» **Exercise details**:
Return every entry exactly as it is written in the listing.

::::::::

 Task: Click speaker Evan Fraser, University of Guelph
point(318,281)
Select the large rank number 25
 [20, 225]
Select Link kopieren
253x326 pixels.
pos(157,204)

::::::::

» **Result of this task**:
 Task: Click speaker Evan Fraser, University of Guelph
point(318,281)
Select the large rank number 25
 [20, 225]
Select Link kopieren
253x326 pixels.
pos(157,204)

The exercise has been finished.